Kevo · October 15, 2020, 12:41am

Yes, sounds like an odd problem. If you can ping from the server lan interface of the firewall when the problem is happening, then I would say you’re right. It must be an issue with the firewall setup. It might not necessarily be a rule. It could be a routing issue of some sort. Not sure what to suggest at this point other than basic troubleshooting stuff. If it were me, I’d probably start simplifying the setup until I got it working and then start adding things back.

I’m somewhat familiar with pfsense as I run opnsense, but I’d be suspect of the HA setup and probably drop that and try to get everything working with just the one firewall first and go from there.

htt · October 15, 2020, 2:23am

@Kevo - Thank you, Thank you!! You gave me the nugget I needed to get to the problem. A combination of things you said lead me to look closer at the IP assignment. Sometimes you just need to talk it out i guess. Since I already tried disabling HA before on the firewalls and dialed everything back to a more basic setup(that’s how I ended up with any:any rules lol), I revisited the IP configuration of the servers. I was reminded of a previous issue I was having with UCS. I figured with static IP addresses it wouldn’t be a problem but the issue is larger than I thought.

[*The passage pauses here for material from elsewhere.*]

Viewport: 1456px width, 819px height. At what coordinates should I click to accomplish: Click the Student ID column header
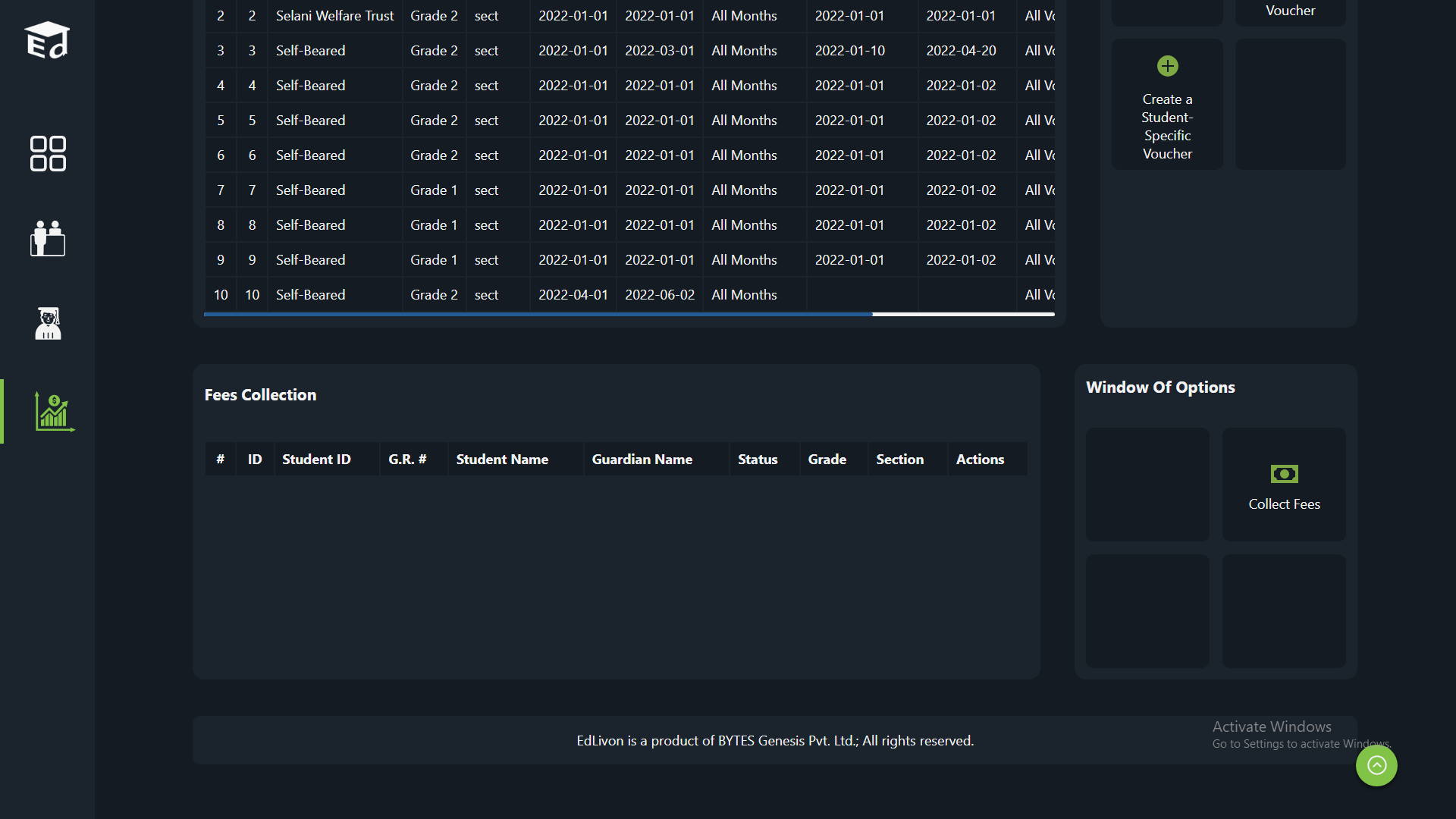(316, 460)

For some reason I’m having trouble with the network configurations on the UCS servers. I set it to static, it switches to DHCP, I create a reservation and it’s eventually ignored. For some reason these servers switched from static to DHCP. For some other reason the DHCP server didn’t hand out a default gateway (it gives it to other devices on the subnet however). Without a gateway the packets weren’t making it back to my test machines. I just flat out missed it the first time I looked at the server and never looked back at the server since the issue sprung up on other servers. How the servers was able to access the internet to detect available updates, who knows…

I just looked closer and found 3 other servers that were not accessible from other subnets, 2 of which were sharing an IP address. I’m not sure why DHCP has a mind of it’s own. I reconfigured them to static with the correct information and now they’re accessible from other subnets.

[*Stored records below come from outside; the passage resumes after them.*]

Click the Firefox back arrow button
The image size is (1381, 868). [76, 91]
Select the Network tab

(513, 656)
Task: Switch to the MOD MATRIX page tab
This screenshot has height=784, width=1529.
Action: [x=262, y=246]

My issue is actually the IP configuration on the UCS servers keep changing. I had an issue my first month on UCS where the DC master IP address kept changing. I thought I resolved this then but apparently I did not… If there are any suggestions to this new problem I’m all ears. For now I can access the server from everywhere I’m supposed to.

Kevo · October 15, 2020, 1:13pm

I have not experienced any issues with the IP settings changing on my UCS server, which is actually running under ProxMox as well. I set it up during install with the IP I wanted, and haven’t messed with it since. I can imagine that if you changed it after install that might cause some issues. I have read a few times that the IP and domain shouldn’t be changed after setup. I think that it has to do with the directory services as I know that used to be an issue with Mac OS X server as well. However, I have never tried changing the IP or domain with UCS, so I’m not really sure what the side effects would be.